Se c’è una lezione che la politica italiana dovrebbe aver imparato negli ultimi trent’anni, è che rincorrere l’avversario sul terreno che ha scelto lui significa quasi sempre perdere. È successo con Berlusconi, con Salvini, con Giorgia Meloni. E rischia di succedere con Roberto Vannacci. Guardando la seguitissima puntata di Otto e mezzo di ieri, la sensazione è stata proprio questa: Gruber, affiancata da Lina Palmerini, ha puntato sui temi identitari: definizione di destra, remigrazione, famiglia tradizionale, omosessualità, diritti civili. Tutti temi sui quali Vannacci ha costruito notorietà e consenso.

In altre parole: il generale è stato invitato a giocare la partita sul campo che conosce meglio. Il risultato era prevedibile. Ogni domanda sulla famiglia tradizionale gli consente di ribadire la sua visione. Ogni domanda sulla remigrazione gli permette di riproporre il suo messaggio politico.

Ogni contestazione sui diritti civili rafforza nel suo elettorato l’idea di essere un uomo sotto assedio da parte dell’establishment mediatico: la demonizzazione dell’avversario non lo indebolisce, lo rafforza e gli consegna centralità. Piuttosto, perché nessuno lo ha portato fuori dalla sua zona di comfort? Se vuole governare, quale riforma fiscale propone? Flat tax? Riduzione dell’Irpef? E sulle pensioni? Sul costo dell’energia e sul caro spesa? Sui salari che da anni crescono meno dell’inflazione? Sono queste le domande che distinguono un leader identitario da un potenziale leader di governo. E invece il confronto è rimasto dentro il recinto culturale nel quale il generale si muove con naturalezza.

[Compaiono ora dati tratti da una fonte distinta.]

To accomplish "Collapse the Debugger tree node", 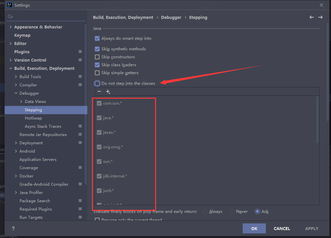I will click(16, 93).
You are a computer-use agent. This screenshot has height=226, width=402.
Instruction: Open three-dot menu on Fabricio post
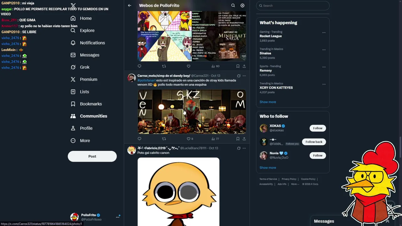[x=244, y=148]
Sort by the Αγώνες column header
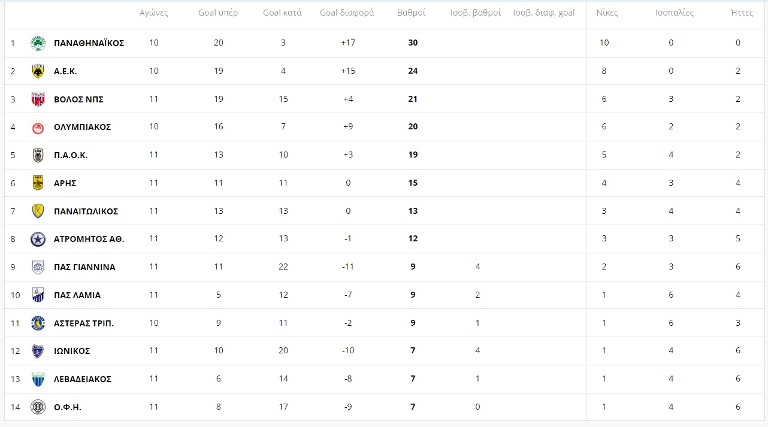Image resolution: width=768 pixels, height=427 pixels. tap(154, 13)
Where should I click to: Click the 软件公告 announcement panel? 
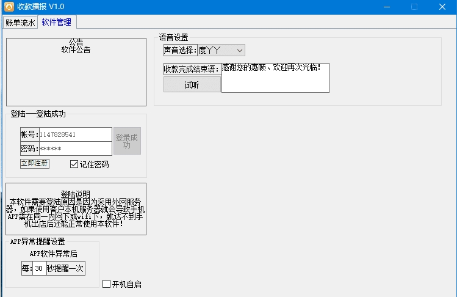76,73
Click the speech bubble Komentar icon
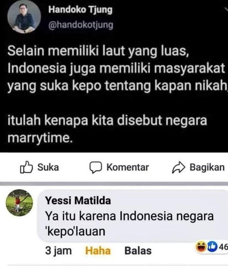This screenshot has width=228, height=266. click(x=96, y=168)
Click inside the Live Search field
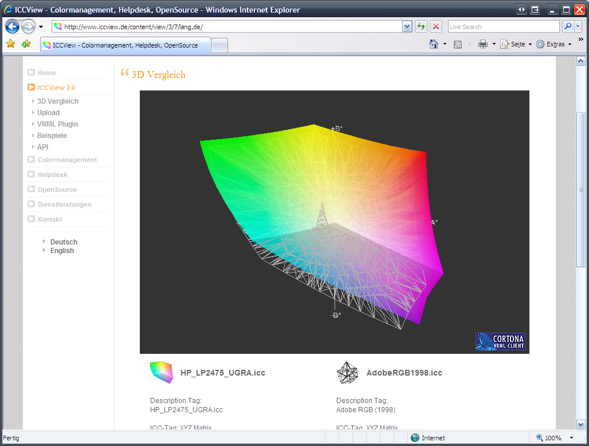589x446 pixels. [502, 26]
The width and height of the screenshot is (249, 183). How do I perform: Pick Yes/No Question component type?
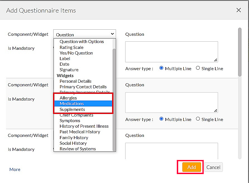point(76,53)
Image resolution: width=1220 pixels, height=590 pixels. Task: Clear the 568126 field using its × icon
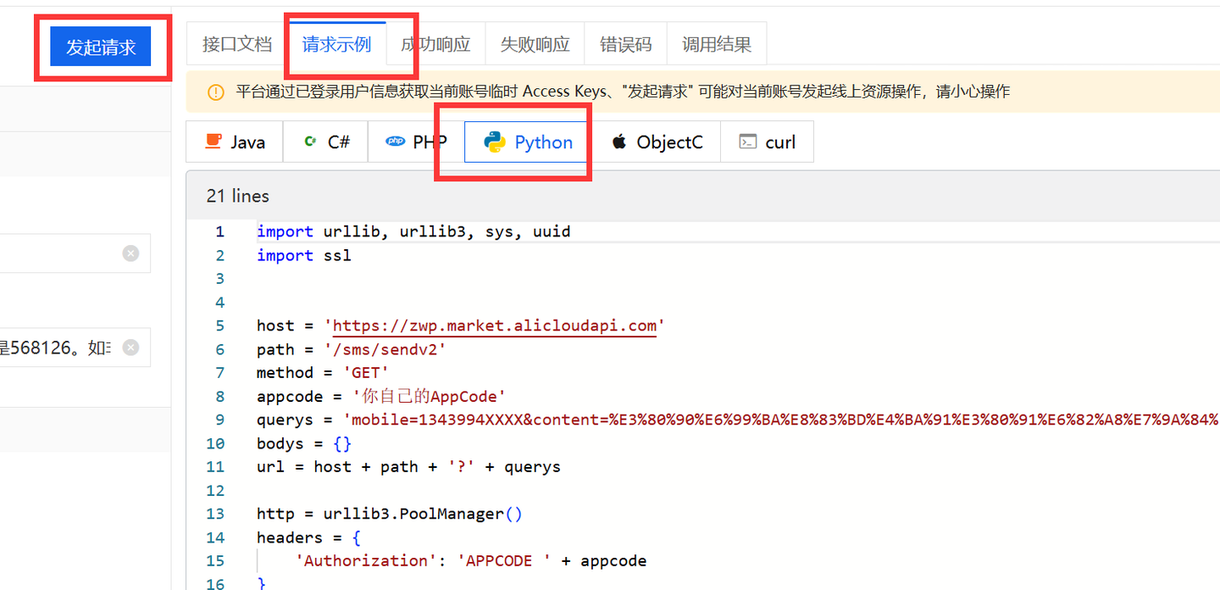coord(130,347)
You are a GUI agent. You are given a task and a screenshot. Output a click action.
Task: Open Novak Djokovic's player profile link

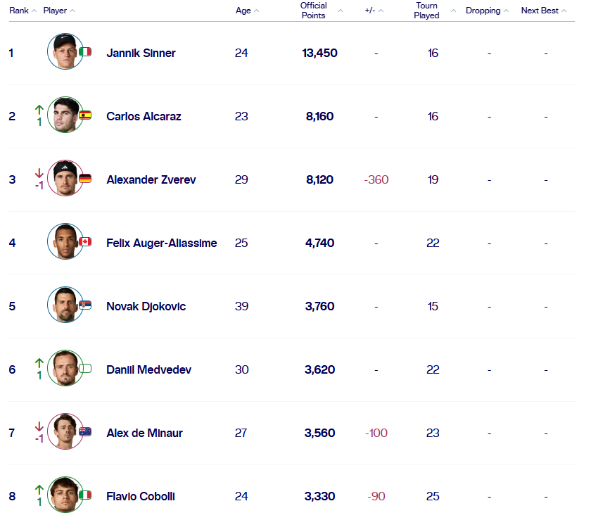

Alla fine della serata, il dato politico più interessante non riguarda nemmeno le schermaglie con Meloni o Salvini, né gli attacchi sempre più espliciti a Forza Italia e Marina Berlusconi ma il fatto che gli italiani hanno avuto ancora una volta una conferma sui suoi cavalli di battaglia ma nulla sulle ricette per governare l’Italia. Un’occasione persa: se un leader aspira a guidare il Paese, il compito del giornalismo non è contestarlo sui temi che lo hanno reso famoso. È costringerlo a spiegare quelli sui quali è ancora sconosciuto.